Et comme à l’époque, leurs conditions de vie sont souvent difficiles.

Près de deux siècles après l’abolition de l’esclavage, les communautés d’afromestizos sont virtuellement invisibles.

Par exemple, les recensements de population n’incluent pas de questions visant à mesurer la population noire, ce qui a pour conséquence l’inexistence de statistiques fiables et ce qui entraine à son tour une négligence de la part des autorités, préviennent les organisations de la société civile.

« Les programmes gouvernementaux confinent les communautés noires, car ils semblent avoir été conçues pour une autre population », affirme Israël Reyes, coordinateur de l’association África AC.
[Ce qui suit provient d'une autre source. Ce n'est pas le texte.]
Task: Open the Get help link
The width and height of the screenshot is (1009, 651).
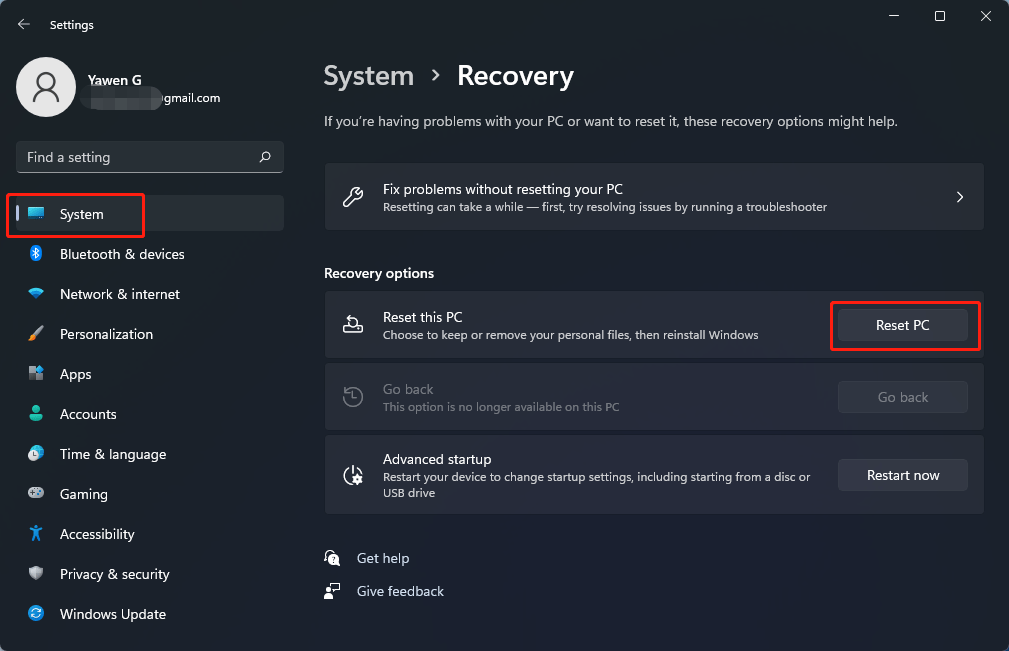Action: 383,558
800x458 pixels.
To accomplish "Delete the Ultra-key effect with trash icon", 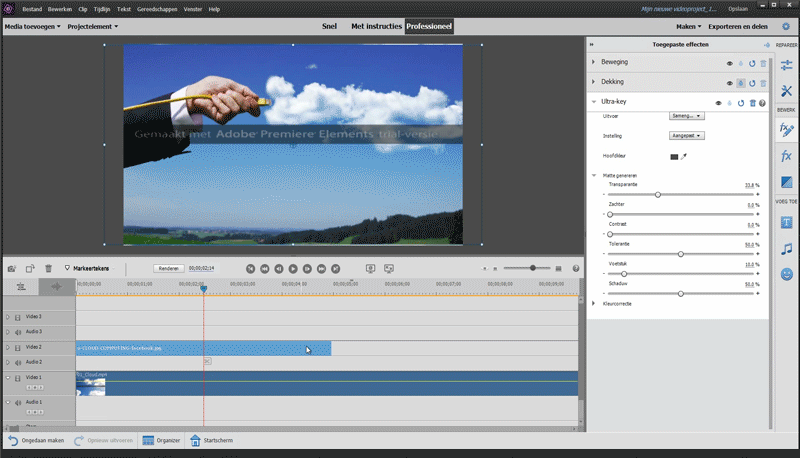I will coord(752,103).
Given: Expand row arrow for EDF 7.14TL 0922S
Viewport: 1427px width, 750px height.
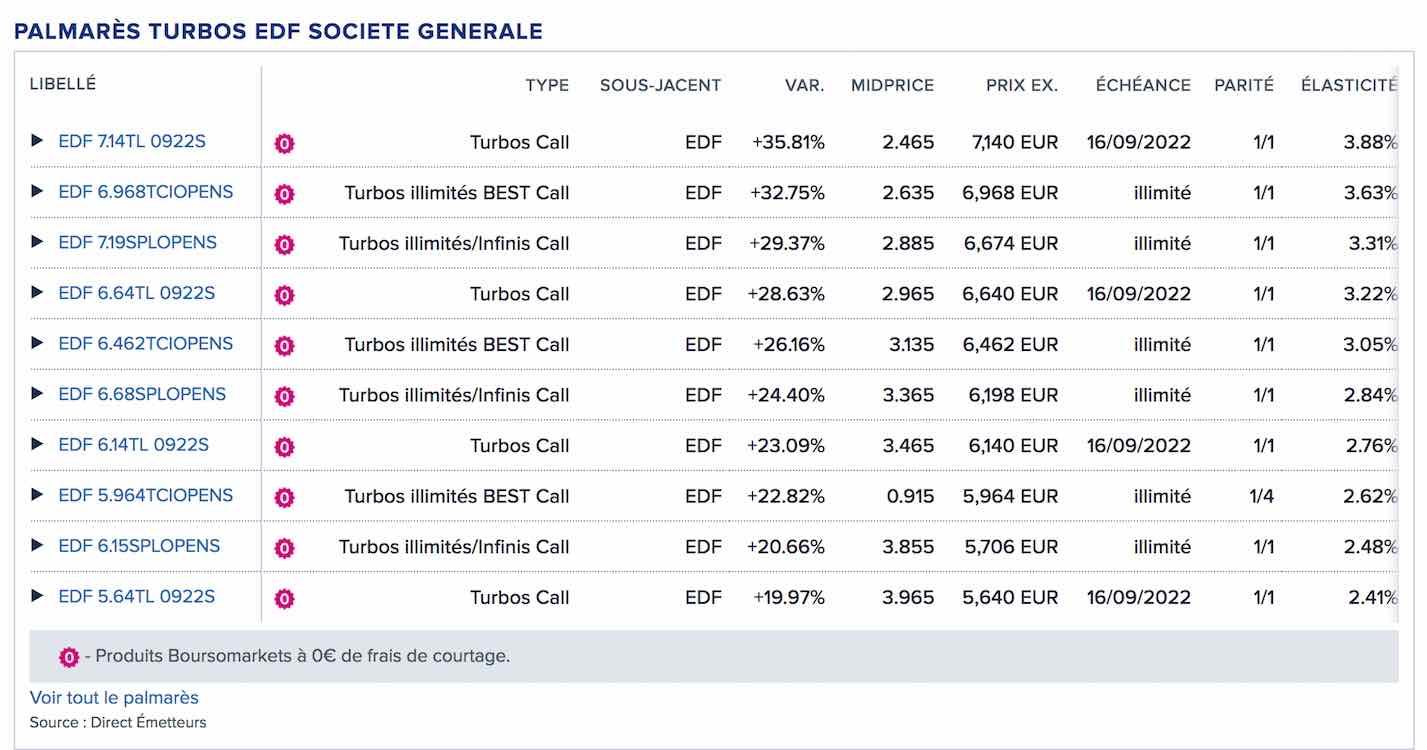Looking at the screenshot, I should [x=37, y=141].
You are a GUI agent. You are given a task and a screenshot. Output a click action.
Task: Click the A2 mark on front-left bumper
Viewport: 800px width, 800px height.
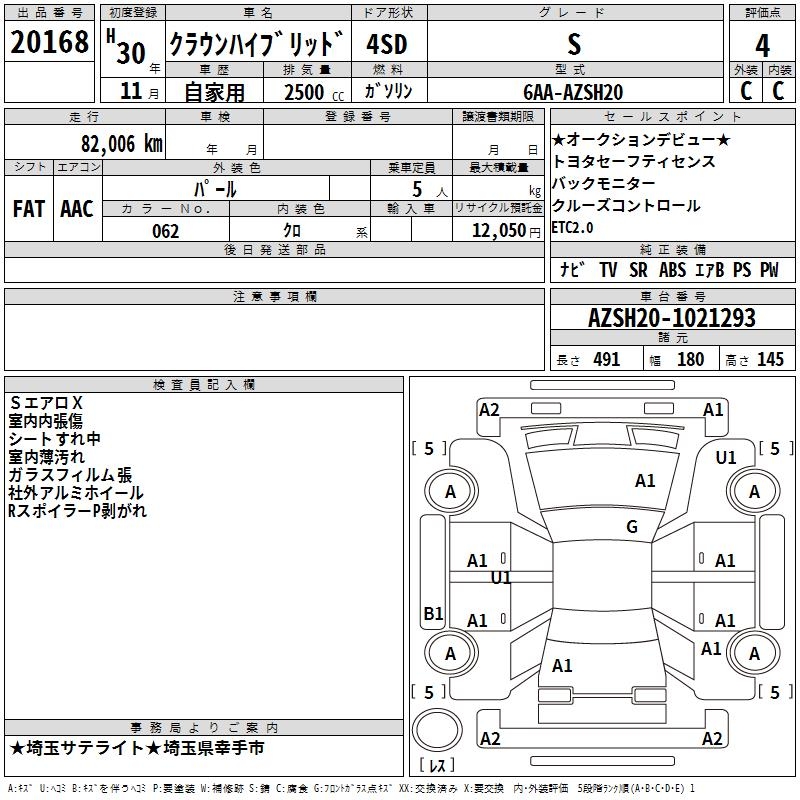(489, 410)
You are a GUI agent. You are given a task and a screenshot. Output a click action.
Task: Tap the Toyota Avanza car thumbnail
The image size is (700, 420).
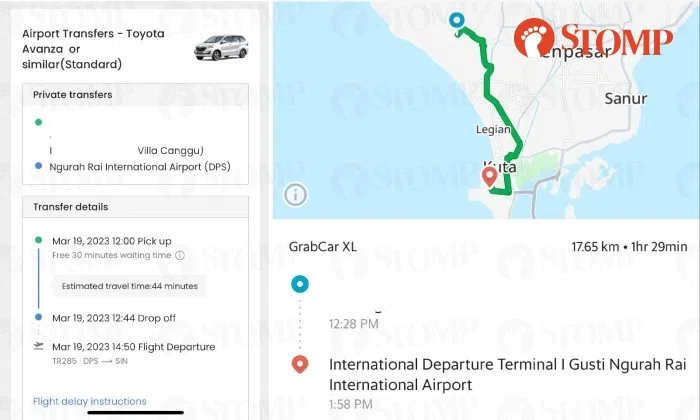(222, 45)
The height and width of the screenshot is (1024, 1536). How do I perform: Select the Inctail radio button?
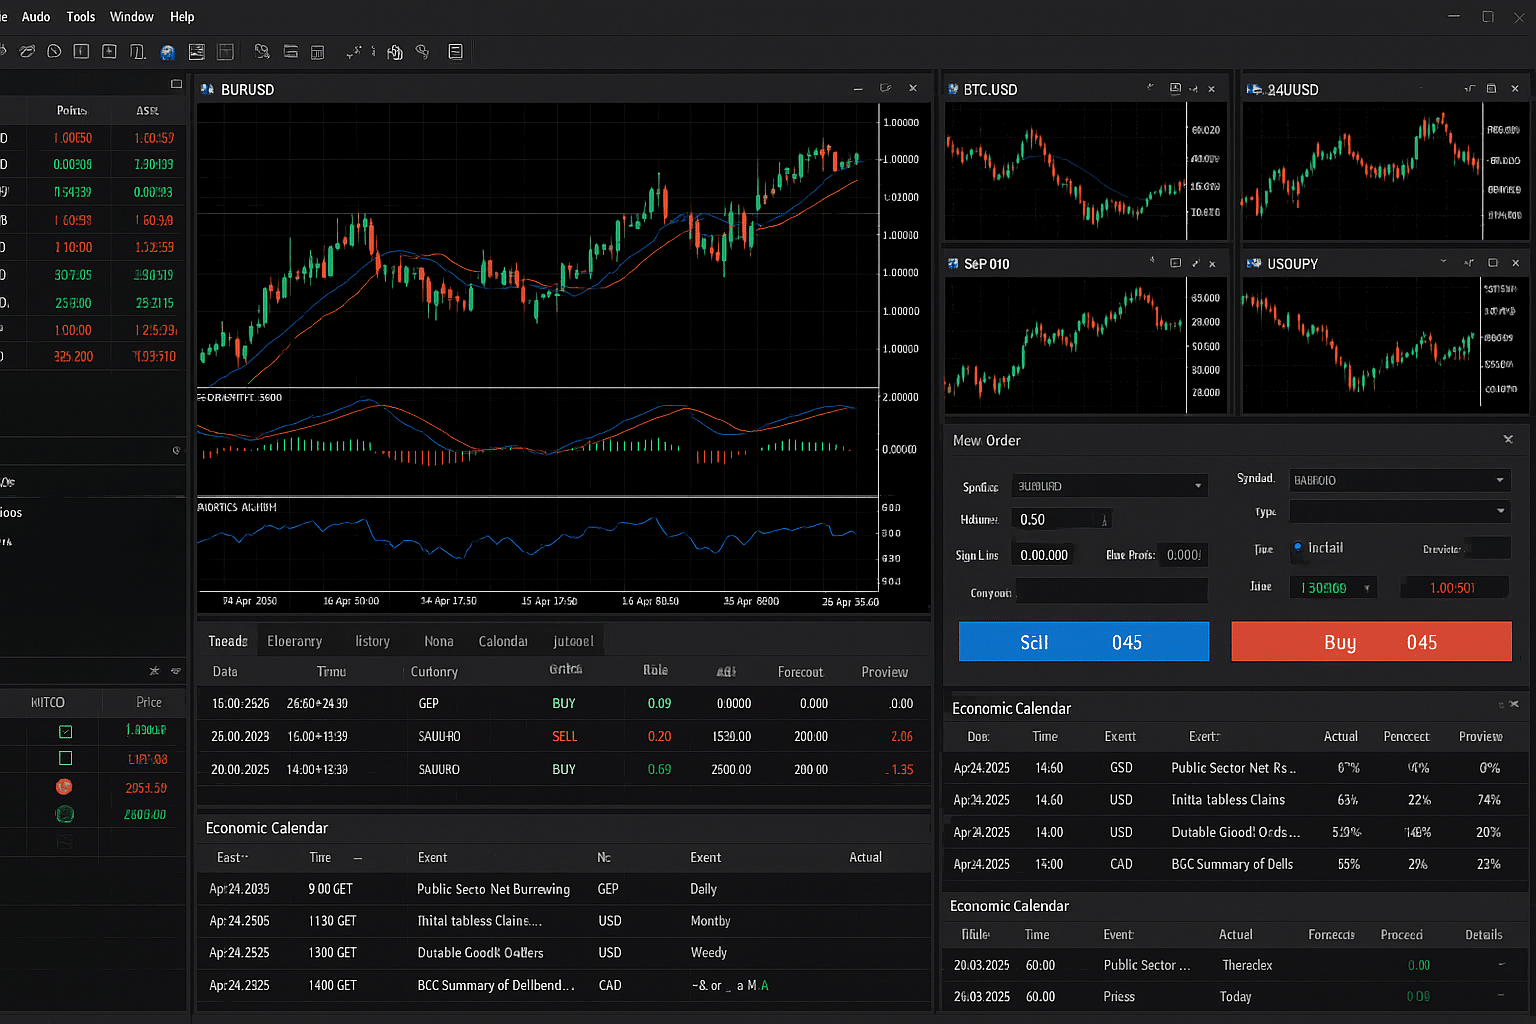pyautogui.click(x=1298, y=547)
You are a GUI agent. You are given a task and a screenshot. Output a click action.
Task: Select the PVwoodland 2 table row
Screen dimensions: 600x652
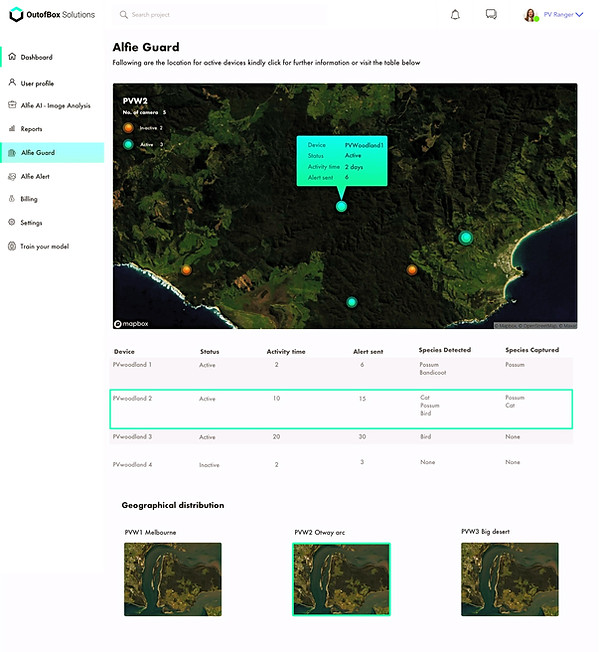point(340,409)
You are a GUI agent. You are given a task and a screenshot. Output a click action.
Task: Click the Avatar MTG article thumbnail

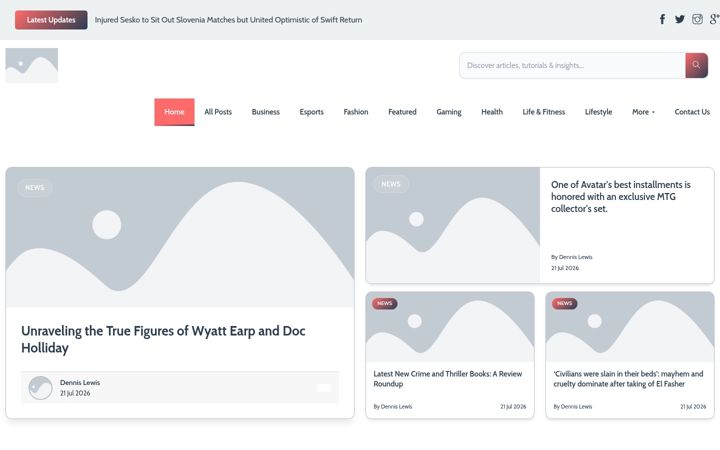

En plus, selon le président du CONAPRED, les descendants des Africains sont une minorité qui n’a pas l’habitude de s’organiser pour faire les démarches pour l’obtention de services, ce qui les met dans une situation désavantageuse par rapport aux autres groupes ethniques comme les autochtones.

Dans de nombreuses communautés et selon certaines informations, ils vivent dans des logements sans plancher solide, sans drainage ou entassés. Mais en la réalité, il n y a aucune donnée spécifique

Alors que l’on célèbre 200 ans d’indépendance du Mexique, les communautés d’afrodescendants ont peu de choses à fêter, ou alors elles le font à leur manière.

À Melchor Muzquiz, Coahuila, au nord du pays, il y a un peuple d’afromexicains qui préfère célébrer le 19 Juin plutôt que l’anniversaire du bicentenaire.

Cette date leur semble plus importante toute la célébration de l’indépendance: un 19 Juin il ya 200 ans, les Noirs Moscongos, comme le nom que porte cette communauté, ont cessé d’être des esclaves et devinrent légalement des citoyens de ce pays.